The criteria for ex-mine workers to be eligible for the compensation is that they must have carried out risk work at one of the qualifying GOLD mines during the qualifying period between March 12, 1965, and December 10, 2019, (bearing in mind that some mines changed ownership during that time and are only considered during the periods that they were owned by the participating mining companies).
The living mineworkers must have permanent lung damage from silicosis or TB that they contracted from doing risky work at these mines.
For deceased mineworkers, there must either be evidence that they died FROM TB within a year of leaving the mine (if it’s a TB claim and the mineworker died before December 10, 2019), or evidence that they had silicosis or died from silicosis if it’s a silicosis claim.
Lusanda Jiya, Tshiamiso Trust’s acting chief executive officer, told Newsday that there were a number of factors that influence the speed at which claims are processed.
“Insufficient documentation is the primary reason for certification delays. Claims related to deceased mineworkers are especially difficult to process with limited documented information on the cause of death.
“To aid in substantiating these claims, the Trust has partnered with the Medical Bureau for Occupational Diseases (MBOD) and TEBA to access documentation such as employment records, historical health data, personal identification, post-mortem reports, and medical records from clinics and hospitals.
This is a mammoth task, as most archives dating back to 1965 have not been digitised. In many cases, claimants need to apply for additional documents related to the cause of death and proof of relationship, such as marriage certificates or letters from the court appointing them as an executor of the deceased’s estate. This all takes time”
She said, the Trust relies on medical professionals and benefit medical examinations (“BMEs”) to confirm the presence of compensable diseases for living mineworkers.
“These are time-consuming processes and the scarcity of- and demands on- occupational and pulmonary health specialists within the health sector in general, are compounding factors.
“Sometimes when the mineworkers go for the BMEs, active TB is suspected. In these cases, the claimants need to be referred to go onto treatment for their TB, provide proof of completion of TB treatment, and do a Lung Function Test between 12 and 18 months from when their treatment was completed.
“We also need to be mindful of the time periods that are built into the Trust Deed. This includes a 90-day period for beneficiaries to be added to claims and a 90-day allowance for certification by the Agent that represents the mining companies.

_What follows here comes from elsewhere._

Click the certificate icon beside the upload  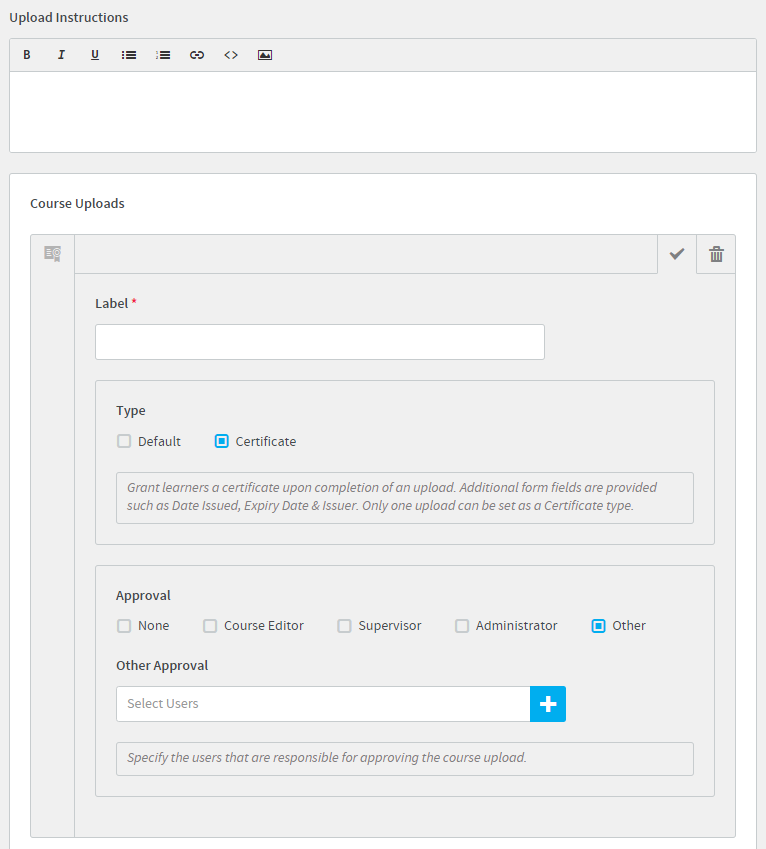click(53, 253)
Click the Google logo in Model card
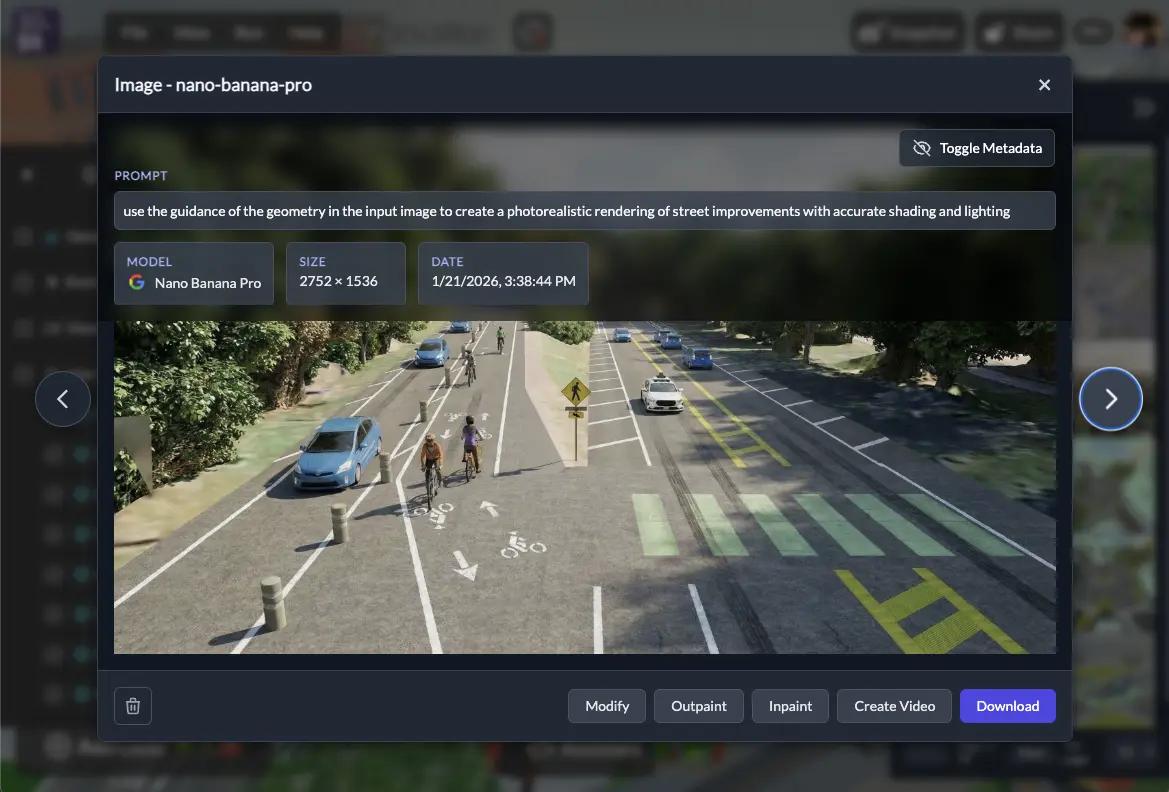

“The reality is that there are many dependencies that are beyond our control. However, in the absence of these challenges, the Trust aims to take nine months to process a claim”.
She also warned of claimants to be aware of potential scammers.
“The issue of touters is a big area of concern for the Trust because we do not want our claimants to be taken advantage of. Payments are made by the Tshiamiso Trust ONLY, and claims can only be lodged by the claimant themselves at the lodgment offices or with the officials at outreach initiatives.
“Claimants should never give their documents to, or pay, anybody who says that they will help them to lodge or process their claim. The only third parties involved in the process are TEBA, select medical service providers for Benefit Medical Examinations (BMEs), and ICAS who provides basic financial literacy education before payments are made. If at any time a claimant is feeling unsure or want to check if something is legitimate, they are encouraged to phone our call-back number – 00 27 10 500 6186.”